╭─ 给定原文

3.1 nodesWherePreemptionMightHelp

nodesWherePreemptionMightHelp函数主要是返回预选失败且移除部分pod之后可能可以满足调度条件的节点。

怎么判断某个预选失败的node节点移除部分pod之后可能可以满足调度条件呢?主要逻辑看到predicates.UnresolvablePredicateExists方法。

// pkg/scheduler/core/generic_scheduler.go
func nodesWherePreemptionMightHelp(nodeNameToInfo map[string]*schedulernodeinfo.NodeInfo, fitErr *FitError) []*v1.Node {
potentialNodes := []*v1.Node{}
for name, node := range nodeNameToInfo {
if fitErr.FilteredNodesStatuses[name].Code() == framework.UnschedulableAndUnresolvable {
continue
}
failedPredicates := fitErr.FailedPredicates[name] // If we assume that scheduler looks at all nodes and populates the failedPredicateMap
// (which is the case today), the !found case should never happen, but we'd prefer
// to rely less on such assumptions in the code when checking does not impose
// significant overhead.

╰─

= 必做任务 =
• a. 把原文从“3.1 nodesWherePreemptionMightHelp”一直到“icateExists方法。”的全部内容再写一遍，并把里面的“预选失败”更新成“过滤失败”。
• b. 按原文的说法，要判断某个预选失败的节点移除部分pod之后能不能满足调度条件，主要逻辑要看哪个方法？
• c. 根据原文，判断下面两种说法对不对，每种都回答“是”或“否”，并引用原文里起决定作用的原话：(i) nodesWherePreemptionMightHelp函数返回的是预选成功的节点；(ii) 原文给出的代码出自pkg/scheduler/core/generic_scheduler.go。
这些记录和原文没有关系。

╭─ 数据记录

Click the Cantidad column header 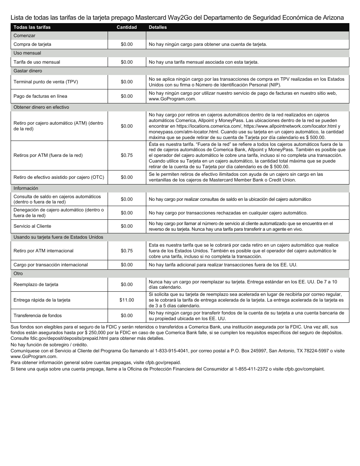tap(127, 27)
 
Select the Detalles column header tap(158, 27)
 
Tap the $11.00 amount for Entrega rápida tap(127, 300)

╰─
╭─ 数据记录

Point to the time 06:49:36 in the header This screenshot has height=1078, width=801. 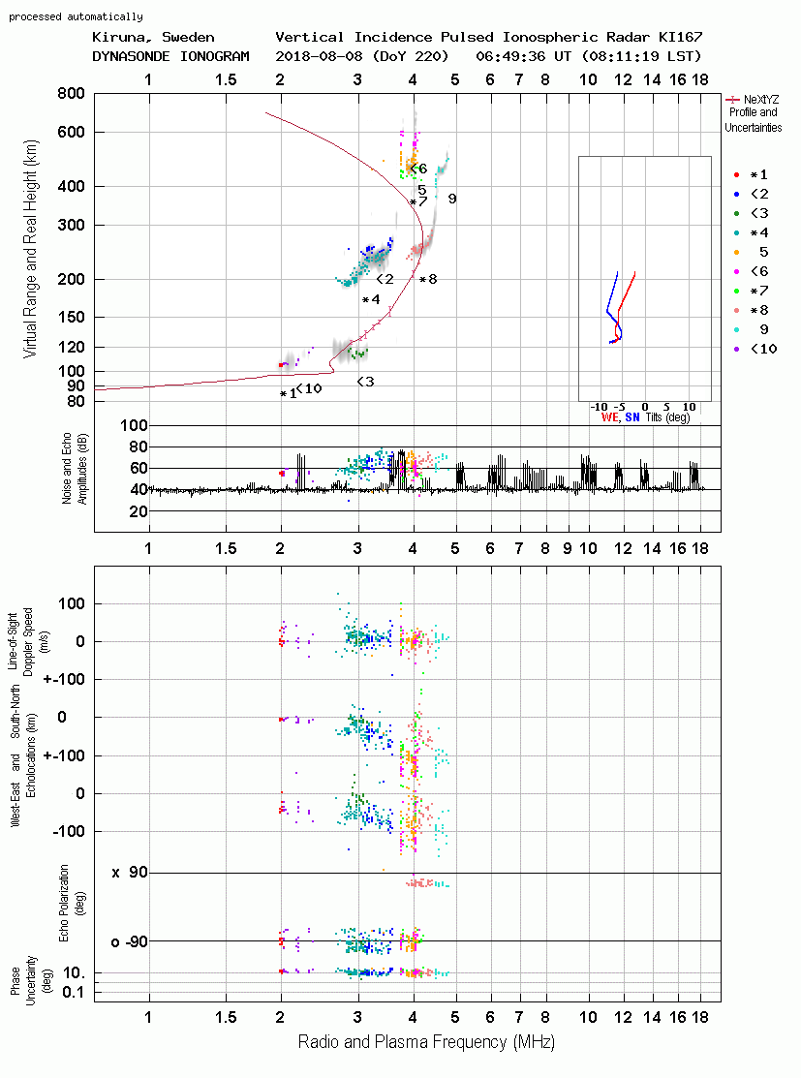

╰─

= 参考答案 =
• a.
3.1 nodesWherePreemptionMightHelp

nodesWherePreemptionMightHelp函数主要是返回过滤失败且移除部分pod之后可能可以满足调度条件的节点。

怎么判断某个过滤失败的node节点移除部分pod之后可能可以满足调度条件呢?主要逻辑看到predicates.UnresolvablePredicateExists方法。

• b. 看predicates.UnresolvablePredicateExists方法。

• c.
(i) 否。原文写的是“返回预选失败且移除部分pod之后可能可以满足调度条件的节点”。
(ii) 是。代码开头写着“// pkg/scheduler/core/generic_scheduler.go”。